Using temporary files safely

You have a lot of suggestions already, but another option that I don't think has been mentioned is using named pipes. It will depend on the library in question as to whether it works or not, but it might be worth a try. You can create a named pipe in your application using the CreateNamedPipe function, and pass the name of the pipe to the library to operate on (the filename you would pass would be \\.\pipe\PipeName). Whether the library accepts a filename like that or not is something you would have to try, but if it works the advantage is your file never has to actually be written to disk.


This can be achieved using the CreateFile and GetTempFileName functions (if you don't know if you can write to the current working directory, you may also want to use , GetTempPath).

  1. Determine a directory to store your temporary file in; the current directory (".") or the result of GetTempPath would be good candidates.
  2. Use GetTempFileName to create a temporary file name.
  3. Finally, call CreateFile to create the temporary file.

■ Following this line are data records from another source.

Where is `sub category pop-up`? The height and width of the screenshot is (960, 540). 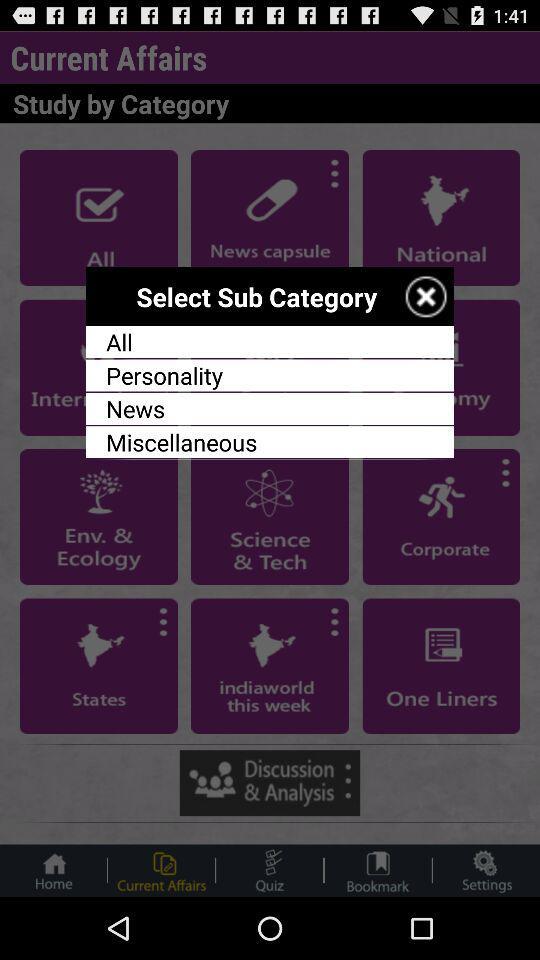
sub category pop-up is located at coordinates (425, 295).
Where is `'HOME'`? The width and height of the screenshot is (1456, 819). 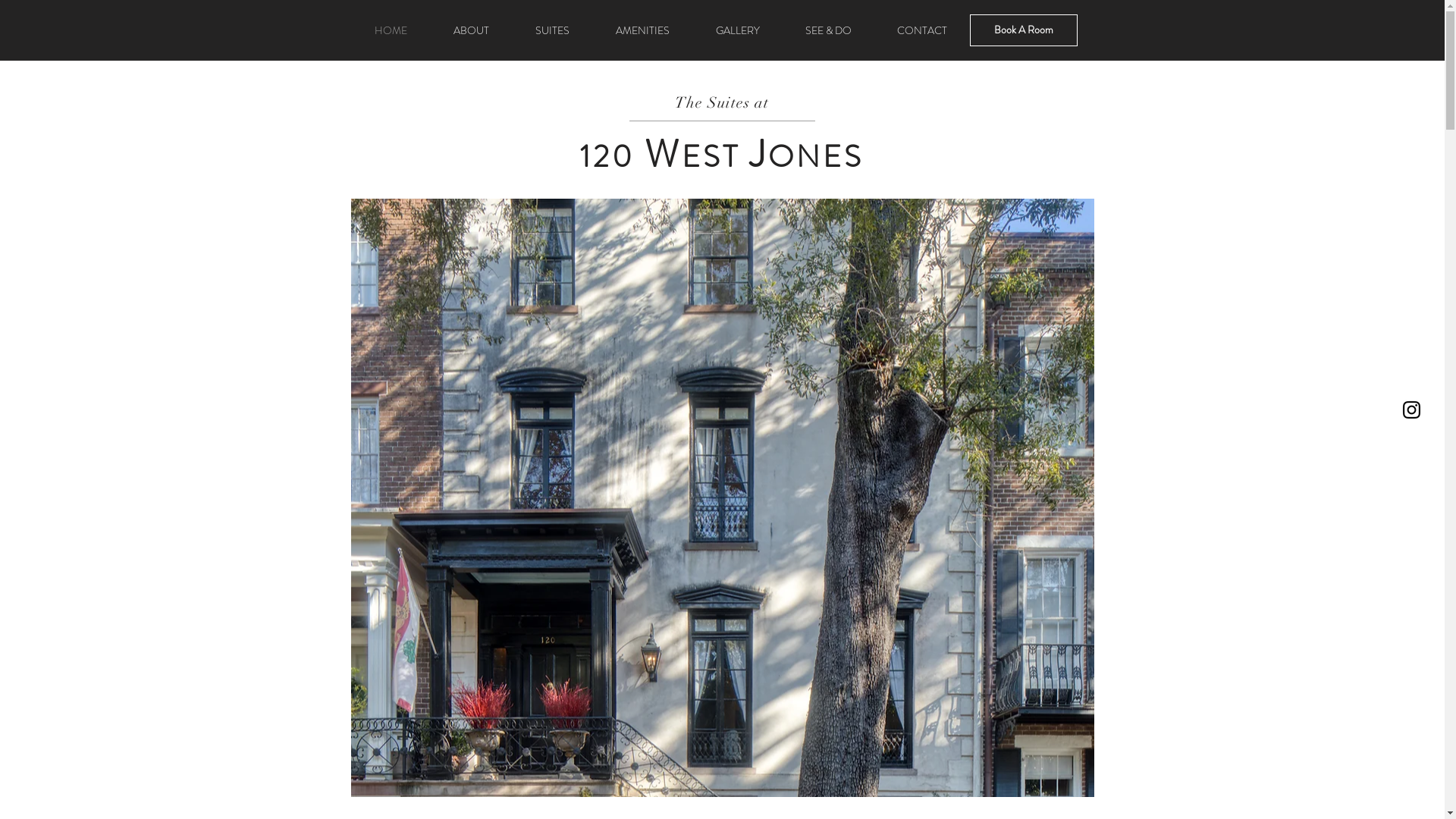
'HOME' is located at coordinates (391, 30).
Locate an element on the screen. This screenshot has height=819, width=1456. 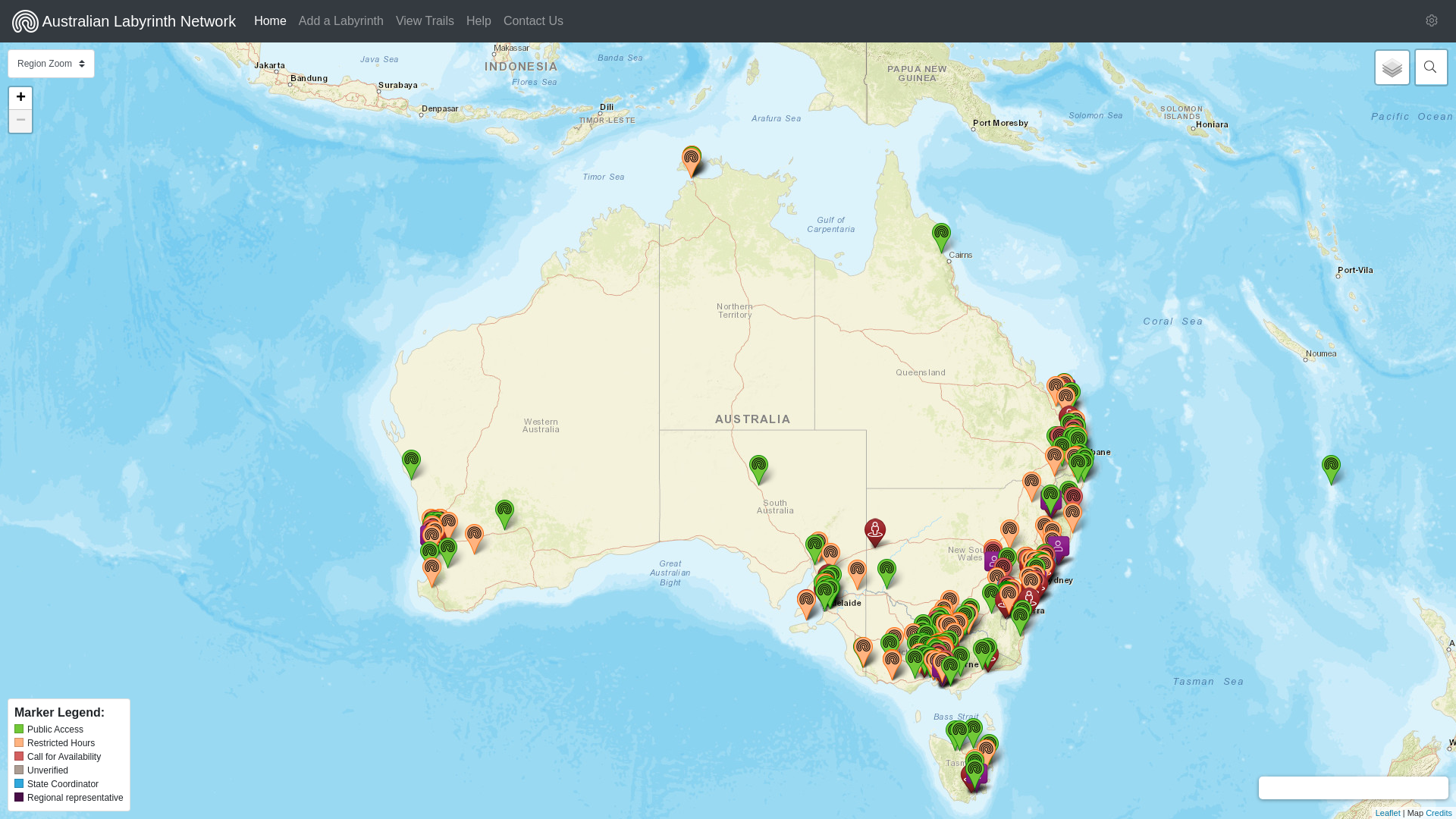
'Home is located at coordinates (270, 20).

For the last step, there are a few things to consider:

  • The dwFlagsAndAttributes parameter of CreateFile should probably include FILE_ATTRIBUTE_TEMPORARY.
  • The dwFlagsAndAttributes parameter should probably also include FILE_FLAG_DELETE_ON_CLOSE to make sure that the file gets deleted no matter what (this probably also works if your process crashes, in which case the system closes all handles for you).
  • The dwShareMode parameter of CreateFile should probably be FILE_SHARE_READ so that other attempts to open the file will succeed, but only for reading. This means that your library code will be able to read the file, but nobody will be able to write to it.

This article should give you some good guidelines on the issue.

The gist of the matter is this:

  • The POSIX mkstemp() function is the secure and preferred solution where available. Unfortunately, it is not available in Windows, so you would need to find a wrapper that properly implements this functionality using Windows API calls.
  • On Windows, the tmpfile_s() function is the only one that actually opens the temporary file atomically (instead of simply generating a filename), protecting you from a race condition. Unfortunately, this function does not allow you to specify which directory the file will be created in, which is a potential security issue.